_QUELLE_.
5. Wird ohne HV entschieden, ergeht ein Beschluss. Gegen den ist das Rechtsmittel der sofortigen Beschwerde gegeben.
 

Rdn 519

 

Literaturhinweise:

Schweckendieck, Zur Anwendbarkeit von § 31 II JGG in der Berufungsinstanz, NStZ 2005, 141

Streng, Jugendstrafrecht, 3. Aufl. 2012;s.a. die Hinw. bei → Bewährung, Jugendliche, Allgemeines, Teil A Rdn 85.

 

Rdn 520

1. Eine Gesamtstrafenbildung – wie im allgemeinen Strafrecht – ist im Jugendstrafverfahren nicht zulässig. Vielmehr gilt das Prinzip der einheitlichen Maßnahme (Einheitsprinzip; § 31 JGG). Auch wenn ein Jugendlicher mehrere Straftaten begangen hat, setzt der Richter nur einheitlich Erziehungsmaßregeln, Zuchtmittel oder eine Jugendstrafe fest. Ist gegen den Jugendlichen wegen eines Teils der Straftaten bereits rechtskräftig die Schuld festgestellt oder eine Erziehungsmaßregel, ein Zuchtmittel oder eine Jugendstrafe festgesetzt worden, aber noch nicht vollständig erledigt, so wird unter Einbeziehung des Urteils in gleicher Weise nur einheitlich auf Maßnahmen oder Jugendstrafe erkannt. Ist diese einheitliche Festsetzung von Maßnahmen unterblieben, kann dies nach § 66 JGG noch nachträglich geschehen.

 

Rdn 521

2. Die Vorschrift des § 66 JGG ist anwendbar auf:

Jugendliche, nach pflichtgemäßem Ermessen des Richters auch wenn sie von einem allgemeinen Gericht verurteilt werden (§ 104 Abs. 2 JGG),
Heranwachsende dann, wenn materielles Jugendstrafrecht auf sie angewendet wird (§ 105 Abs. 2 S. 1 JGG).
 

Rdn 522

3.a) Ist die einheitliche Festsetzung von Maßnahmen oder Jugendstrafe gem. § 31 JGG unterblieben, so trifft der Richter eine solche Entscheidung gem. § 66 JGG nachträglich. Die Entscheidung ergeht entweder

aufgrund einer Hauptverhandlung durch Urteil, wenn der Staatsanwalt es beantragt oder der Vorsitzende es für angemessen hält oder
ohne Hauptverhandlung durch Beschluss.

_AUFGABEN_.
A: Beantworte drei Fragen zum Auszug über das Jugendstrafrecht:
(i) Welches Rechtsmittel ist gegen einen ohne Hauptverhandlung ergangenen Beschluss gegeben?
(ii) In welchem Paragrafen des JGG ist das Einheitsprinzip geregelt?
(iii) Unter welcher Voraussetzung ist § 66 JGG auf Heranwachsende anwendbar?
B: Schreibe aus dem Auszug über das Jugendstrafrecht den Abschnitt zwischen „Jugendliche, nach pflichtgemäßem“ und „Hauptverhandlung durch Beschluss.“ einschließlich wortgetreu ab.
C: Wie lässt sich der Absatz des Auszugs über das Jugendstrafrecht, der mit „1. Eine Gesamtstrafenbildung“ beginnt, als kurze Stichpunktliste fassen, ohne dass seine wesentlichen Aussagen verloren gehen?

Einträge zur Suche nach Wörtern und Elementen
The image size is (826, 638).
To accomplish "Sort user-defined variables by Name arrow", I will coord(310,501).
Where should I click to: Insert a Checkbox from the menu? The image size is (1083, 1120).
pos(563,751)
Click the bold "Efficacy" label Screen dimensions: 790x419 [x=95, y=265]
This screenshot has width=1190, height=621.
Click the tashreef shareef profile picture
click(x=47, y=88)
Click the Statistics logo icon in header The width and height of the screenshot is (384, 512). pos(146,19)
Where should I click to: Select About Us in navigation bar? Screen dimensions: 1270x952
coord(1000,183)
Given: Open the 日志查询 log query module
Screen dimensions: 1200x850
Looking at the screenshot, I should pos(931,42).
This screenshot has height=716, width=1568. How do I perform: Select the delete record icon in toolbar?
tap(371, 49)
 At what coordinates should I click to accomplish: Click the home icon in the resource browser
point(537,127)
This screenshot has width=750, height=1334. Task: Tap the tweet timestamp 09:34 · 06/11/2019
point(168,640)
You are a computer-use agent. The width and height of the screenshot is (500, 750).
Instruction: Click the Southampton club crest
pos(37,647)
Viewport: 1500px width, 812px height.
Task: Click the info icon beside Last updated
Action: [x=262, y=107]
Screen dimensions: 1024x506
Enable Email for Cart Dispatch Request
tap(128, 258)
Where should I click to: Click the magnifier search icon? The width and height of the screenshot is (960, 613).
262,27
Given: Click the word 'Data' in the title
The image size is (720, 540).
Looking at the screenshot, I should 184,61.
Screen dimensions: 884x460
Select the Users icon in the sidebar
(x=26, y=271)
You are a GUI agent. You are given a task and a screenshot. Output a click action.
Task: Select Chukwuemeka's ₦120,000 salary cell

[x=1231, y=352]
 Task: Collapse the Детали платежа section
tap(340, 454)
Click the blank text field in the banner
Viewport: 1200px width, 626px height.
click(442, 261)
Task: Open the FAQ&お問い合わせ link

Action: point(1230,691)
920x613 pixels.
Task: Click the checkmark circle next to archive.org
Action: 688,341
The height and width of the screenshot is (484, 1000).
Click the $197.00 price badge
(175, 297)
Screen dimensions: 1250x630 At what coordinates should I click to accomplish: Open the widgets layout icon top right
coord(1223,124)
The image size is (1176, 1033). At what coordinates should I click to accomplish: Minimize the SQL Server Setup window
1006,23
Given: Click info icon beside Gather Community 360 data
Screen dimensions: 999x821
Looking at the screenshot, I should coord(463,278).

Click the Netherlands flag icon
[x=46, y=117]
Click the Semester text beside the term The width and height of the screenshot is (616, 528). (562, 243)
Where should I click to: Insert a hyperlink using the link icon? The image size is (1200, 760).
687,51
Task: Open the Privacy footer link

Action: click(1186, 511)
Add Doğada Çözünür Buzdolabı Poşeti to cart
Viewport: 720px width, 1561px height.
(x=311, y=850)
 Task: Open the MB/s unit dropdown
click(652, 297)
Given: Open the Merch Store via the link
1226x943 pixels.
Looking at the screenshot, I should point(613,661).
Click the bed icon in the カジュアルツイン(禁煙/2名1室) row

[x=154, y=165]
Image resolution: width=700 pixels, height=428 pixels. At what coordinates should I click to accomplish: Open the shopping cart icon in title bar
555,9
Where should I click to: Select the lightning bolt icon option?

_LÖSUNGEN_.
A:
(i) Die sofortige Beschwerde.
(ii) In § 31 JGG.
(iii) Wenn materielles Jugendstrafrecht auf sie angewendet wird (§ 105 Abs. 2 S. 1 JGG).

B:
Jugendliche, nach pflichtgemäßem Ermessen des Richters auch wenn sie von einem allgemeinen Gericht verurteilt werden (§ 104 Abs. 2 JGG),
Heranwachsende dann, wenn materielles Jugendstrafrecht auf sie angewendet wird (§ 105 Abs. 2 S. 1 JGG).
 

Rdn 522

3.a) Ist die einheitliche Festsetzung von Maßnahmen oder Jugendstrafe gem. § 31 JGG unterblieben, so trifft der Richter eine solche Entscheidung gem. § 66 JGG nachträglich. Die Entscheidung ergeht entweder

aufgrund einer Hauptverhandlung durch Urteil, wenn der Staatsanwalt es beantragt oder der Vorsitzende es für angemessen hält oder
ohne Hauptverhandlung durch Beschluss.

C:
- Im Jugendstrafverfahren ist keine Gesamtstrafenbildung zulässig; es gilt das Einheitsprinzip (§ 31 JGG).
- Bei mehreren Straftaten eines Jugendlichen setzt der Richter nur einheitlich Erziehungsmaßregeln, Zuchtmittel oder eine Jugendstrafe fest.
- Eine frühere rechtskräftige, noch nicht vollständig erledigte Entscheidung wird einbezogen, und es wird einheitlich erkannt.
- Ist die einheitliche Festsetzung unterblieben, kann sie nach § 66 JGG nachträglich erfolgen.